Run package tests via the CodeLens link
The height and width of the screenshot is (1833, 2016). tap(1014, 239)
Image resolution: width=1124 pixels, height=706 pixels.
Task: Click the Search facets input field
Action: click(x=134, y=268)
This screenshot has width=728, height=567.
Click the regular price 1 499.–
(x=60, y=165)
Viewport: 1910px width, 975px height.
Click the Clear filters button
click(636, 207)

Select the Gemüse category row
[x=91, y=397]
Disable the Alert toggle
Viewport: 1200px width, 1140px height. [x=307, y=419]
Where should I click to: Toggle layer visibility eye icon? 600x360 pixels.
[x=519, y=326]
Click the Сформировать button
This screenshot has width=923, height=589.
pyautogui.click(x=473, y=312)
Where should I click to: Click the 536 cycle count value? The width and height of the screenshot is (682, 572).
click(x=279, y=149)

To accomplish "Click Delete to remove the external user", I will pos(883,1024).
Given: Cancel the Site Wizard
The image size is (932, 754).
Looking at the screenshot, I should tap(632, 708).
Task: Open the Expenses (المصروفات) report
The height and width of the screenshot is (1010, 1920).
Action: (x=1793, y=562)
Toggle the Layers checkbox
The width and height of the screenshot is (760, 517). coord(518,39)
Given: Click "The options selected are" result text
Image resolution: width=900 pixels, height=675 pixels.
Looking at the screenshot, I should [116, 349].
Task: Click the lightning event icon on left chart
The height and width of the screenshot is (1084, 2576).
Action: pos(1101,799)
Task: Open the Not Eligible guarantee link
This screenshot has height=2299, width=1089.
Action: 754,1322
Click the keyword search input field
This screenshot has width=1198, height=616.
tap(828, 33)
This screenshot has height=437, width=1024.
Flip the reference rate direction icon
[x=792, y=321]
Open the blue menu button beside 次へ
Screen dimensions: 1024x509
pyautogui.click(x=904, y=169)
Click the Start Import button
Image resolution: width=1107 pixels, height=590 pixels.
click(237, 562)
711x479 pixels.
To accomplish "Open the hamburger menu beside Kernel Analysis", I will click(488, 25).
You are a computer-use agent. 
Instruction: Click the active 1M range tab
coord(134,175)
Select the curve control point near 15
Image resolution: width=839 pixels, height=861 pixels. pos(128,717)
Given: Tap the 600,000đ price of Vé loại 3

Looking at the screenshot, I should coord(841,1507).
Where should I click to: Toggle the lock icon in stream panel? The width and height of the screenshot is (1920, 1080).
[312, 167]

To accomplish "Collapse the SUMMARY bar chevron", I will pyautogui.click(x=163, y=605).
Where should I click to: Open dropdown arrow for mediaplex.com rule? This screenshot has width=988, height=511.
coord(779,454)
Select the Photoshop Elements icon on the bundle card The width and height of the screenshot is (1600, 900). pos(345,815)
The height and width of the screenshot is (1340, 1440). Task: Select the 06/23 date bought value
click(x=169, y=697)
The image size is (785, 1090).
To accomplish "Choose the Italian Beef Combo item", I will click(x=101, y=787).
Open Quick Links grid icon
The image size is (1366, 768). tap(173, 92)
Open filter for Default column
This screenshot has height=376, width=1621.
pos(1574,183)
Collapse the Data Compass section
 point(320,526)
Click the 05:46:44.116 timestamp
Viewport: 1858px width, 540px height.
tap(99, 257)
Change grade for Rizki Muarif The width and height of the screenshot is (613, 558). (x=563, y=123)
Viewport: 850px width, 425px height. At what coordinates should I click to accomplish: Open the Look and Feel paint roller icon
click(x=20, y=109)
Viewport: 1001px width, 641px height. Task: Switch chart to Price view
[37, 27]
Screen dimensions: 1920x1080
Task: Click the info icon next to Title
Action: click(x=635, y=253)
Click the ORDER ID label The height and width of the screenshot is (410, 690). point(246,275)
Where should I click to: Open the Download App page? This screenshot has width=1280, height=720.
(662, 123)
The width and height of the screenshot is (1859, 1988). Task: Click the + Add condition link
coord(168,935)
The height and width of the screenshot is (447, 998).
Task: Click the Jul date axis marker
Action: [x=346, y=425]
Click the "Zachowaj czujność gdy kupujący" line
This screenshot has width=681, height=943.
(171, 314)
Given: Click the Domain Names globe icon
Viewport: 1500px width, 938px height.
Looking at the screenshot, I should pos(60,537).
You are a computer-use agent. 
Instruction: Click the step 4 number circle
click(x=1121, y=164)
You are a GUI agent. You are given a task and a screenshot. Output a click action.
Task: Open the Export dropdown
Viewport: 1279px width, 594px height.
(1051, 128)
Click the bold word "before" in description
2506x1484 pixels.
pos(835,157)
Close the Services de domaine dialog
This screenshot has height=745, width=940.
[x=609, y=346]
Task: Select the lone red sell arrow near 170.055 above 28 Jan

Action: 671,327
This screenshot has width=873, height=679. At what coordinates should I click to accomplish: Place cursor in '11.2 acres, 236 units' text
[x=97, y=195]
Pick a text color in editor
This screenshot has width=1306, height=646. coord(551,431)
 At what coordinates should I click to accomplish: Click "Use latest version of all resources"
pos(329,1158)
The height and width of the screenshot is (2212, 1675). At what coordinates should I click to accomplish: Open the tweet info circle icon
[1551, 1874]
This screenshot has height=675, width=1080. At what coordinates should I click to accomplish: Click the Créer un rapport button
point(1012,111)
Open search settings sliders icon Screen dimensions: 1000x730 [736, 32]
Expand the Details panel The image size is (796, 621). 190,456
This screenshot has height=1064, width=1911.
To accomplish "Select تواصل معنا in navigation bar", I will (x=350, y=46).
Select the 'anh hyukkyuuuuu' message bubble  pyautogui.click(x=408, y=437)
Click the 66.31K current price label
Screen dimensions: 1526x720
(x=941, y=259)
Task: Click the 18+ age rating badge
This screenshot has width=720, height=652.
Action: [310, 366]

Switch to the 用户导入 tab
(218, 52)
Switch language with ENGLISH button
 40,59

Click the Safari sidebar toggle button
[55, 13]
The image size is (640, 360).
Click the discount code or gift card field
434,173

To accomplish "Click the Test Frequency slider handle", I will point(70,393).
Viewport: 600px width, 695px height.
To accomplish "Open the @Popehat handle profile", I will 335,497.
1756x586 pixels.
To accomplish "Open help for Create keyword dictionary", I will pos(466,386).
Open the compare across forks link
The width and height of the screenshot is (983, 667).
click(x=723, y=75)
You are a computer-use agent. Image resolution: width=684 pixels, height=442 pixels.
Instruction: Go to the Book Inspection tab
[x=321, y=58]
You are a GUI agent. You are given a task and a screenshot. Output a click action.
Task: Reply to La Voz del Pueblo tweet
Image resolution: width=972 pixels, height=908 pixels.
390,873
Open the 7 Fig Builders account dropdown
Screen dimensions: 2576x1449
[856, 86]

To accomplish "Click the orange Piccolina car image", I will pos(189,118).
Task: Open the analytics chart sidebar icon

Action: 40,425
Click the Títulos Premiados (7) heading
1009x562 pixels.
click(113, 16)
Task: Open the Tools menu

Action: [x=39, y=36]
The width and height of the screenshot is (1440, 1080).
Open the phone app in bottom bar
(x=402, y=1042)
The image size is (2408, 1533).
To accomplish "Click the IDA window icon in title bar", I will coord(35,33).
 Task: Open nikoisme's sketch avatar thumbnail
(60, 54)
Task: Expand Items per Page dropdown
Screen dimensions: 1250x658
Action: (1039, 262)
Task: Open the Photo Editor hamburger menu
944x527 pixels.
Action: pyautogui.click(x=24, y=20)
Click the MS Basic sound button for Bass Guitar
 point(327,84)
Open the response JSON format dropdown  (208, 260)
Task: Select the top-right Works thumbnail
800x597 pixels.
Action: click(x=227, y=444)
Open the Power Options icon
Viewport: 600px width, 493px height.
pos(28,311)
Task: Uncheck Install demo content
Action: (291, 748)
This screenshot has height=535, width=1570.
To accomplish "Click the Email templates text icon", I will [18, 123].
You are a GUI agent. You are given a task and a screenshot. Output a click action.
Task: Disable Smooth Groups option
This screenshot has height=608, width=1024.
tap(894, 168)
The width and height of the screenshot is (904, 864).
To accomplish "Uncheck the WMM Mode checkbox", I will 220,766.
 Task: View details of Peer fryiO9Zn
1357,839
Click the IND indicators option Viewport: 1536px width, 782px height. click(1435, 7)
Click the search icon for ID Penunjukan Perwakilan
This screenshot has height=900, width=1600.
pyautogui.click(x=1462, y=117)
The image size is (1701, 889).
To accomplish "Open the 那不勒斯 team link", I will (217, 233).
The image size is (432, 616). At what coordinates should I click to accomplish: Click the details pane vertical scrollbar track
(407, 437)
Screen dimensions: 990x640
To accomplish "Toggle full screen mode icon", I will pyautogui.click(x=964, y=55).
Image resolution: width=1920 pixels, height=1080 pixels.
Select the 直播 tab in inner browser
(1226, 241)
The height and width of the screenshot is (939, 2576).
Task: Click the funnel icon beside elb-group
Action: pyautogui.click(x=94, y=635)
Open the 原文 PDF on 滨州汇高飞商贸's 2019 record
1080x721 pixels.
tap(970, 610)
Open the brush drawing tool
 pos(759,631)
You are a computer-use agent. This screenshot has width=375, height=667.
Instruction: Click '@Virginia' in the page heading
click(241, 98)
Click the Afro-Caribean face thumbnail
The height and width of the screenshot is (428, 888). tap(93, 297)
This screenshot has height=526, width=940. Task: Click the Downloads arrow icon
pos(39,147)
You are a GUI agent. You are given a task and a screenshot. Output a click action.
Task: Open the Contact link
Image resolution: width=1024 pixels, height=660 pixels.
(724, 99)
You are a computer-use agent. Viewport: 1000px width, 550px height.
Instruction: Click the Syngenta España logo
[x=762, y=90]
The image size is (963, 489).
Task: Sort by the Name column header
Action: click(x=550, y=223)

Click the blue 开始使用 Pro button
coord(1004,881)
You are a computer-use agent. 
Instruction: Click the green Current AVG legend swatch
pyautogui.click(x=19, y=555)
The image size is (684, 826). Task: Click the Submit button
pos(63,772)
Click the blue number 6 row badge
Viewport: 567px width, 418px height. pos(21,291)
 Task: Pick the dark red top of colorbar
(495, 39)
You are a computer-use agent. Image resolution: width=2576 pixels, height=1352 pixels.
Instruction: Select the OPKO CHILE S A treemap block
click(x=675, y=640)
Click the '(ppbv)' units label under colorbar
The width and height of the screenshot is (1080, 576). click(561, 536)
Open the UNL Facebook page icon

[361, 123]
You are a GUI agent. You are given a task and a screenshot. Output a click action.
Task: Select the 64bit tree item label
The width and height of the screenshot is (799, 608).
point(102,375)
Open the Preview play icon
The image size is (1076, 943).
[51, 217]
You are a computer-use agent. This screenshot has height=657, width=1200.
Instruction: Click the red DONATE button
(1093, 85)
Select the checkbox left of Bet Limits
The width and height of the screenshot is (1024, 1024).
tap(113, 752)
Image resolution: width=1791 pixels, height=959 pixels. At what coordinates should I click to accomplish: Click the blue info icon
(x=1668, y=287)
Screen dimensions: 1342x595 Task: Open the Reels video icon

◇ ◇ ◇

▸ Job
Report each line in the entries above that contains the word "card", matching case exactly.

▸ Worked answer
Select the Photoshop Elements icon on the bundle card The width and height of the screenshot is (1600, 900). pos(345,815)
Click the discount code or gift card field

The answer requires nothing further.